# Exercise material
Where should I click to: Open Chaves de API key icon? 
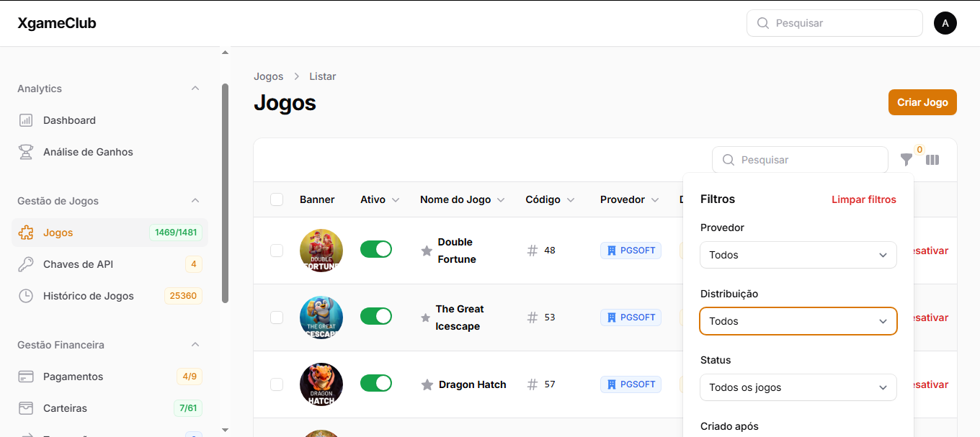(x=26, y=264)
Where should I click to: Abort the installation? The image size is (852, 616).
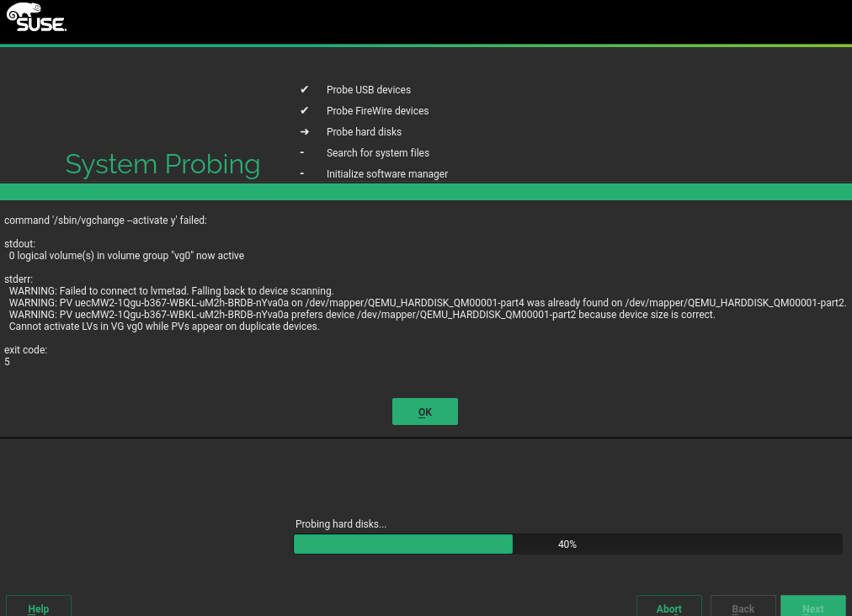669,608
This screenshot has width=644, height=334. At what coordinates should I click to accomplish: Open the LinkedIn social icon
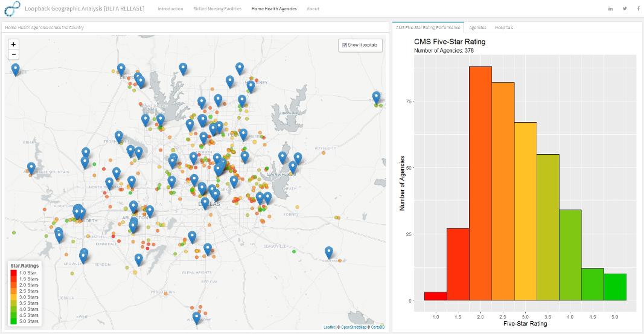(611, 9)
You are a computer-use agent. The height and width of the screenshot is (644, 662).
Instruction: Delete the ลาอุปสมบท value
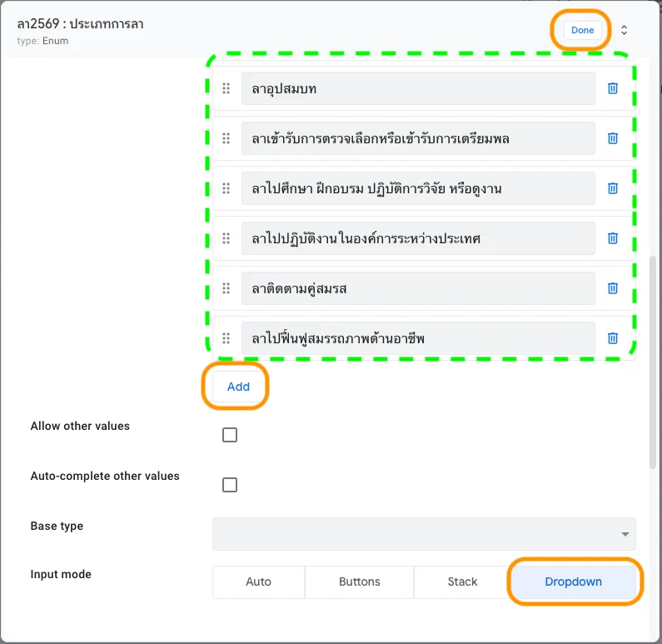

==

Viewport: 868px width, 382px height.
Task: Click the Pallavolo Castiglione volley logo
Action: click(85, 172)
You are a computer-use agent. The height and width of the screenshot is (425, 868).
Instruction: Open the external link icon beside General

---

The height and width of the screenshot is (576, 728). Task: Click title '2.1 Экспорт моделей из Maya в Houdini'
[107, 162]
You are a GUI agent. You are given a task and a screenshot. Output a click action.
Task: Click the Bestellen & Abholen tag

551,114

# What this task involves
Using the records above, return verbatim only the part that opens with the line containing "Where should I click to: Open" and closes with the line containing "Instruction: Delete the ลาอุปสมบท value"; pictures stay out.

# Output of the task
Where should I click to: Open Chaves de API key icon? 
(x=26, y=264)
Where should I click to: Abort the installation? The image size is (852, 616).
669,608
This screenshot has width=644, height=334. At what coordinates should I click to accomplish: Open the LinkedIn social icon
(611, 9)
You are a computer-use agent. The height and width of the screenshot is (644, 662).
Instruction: Delete the ลาอุปสมบท value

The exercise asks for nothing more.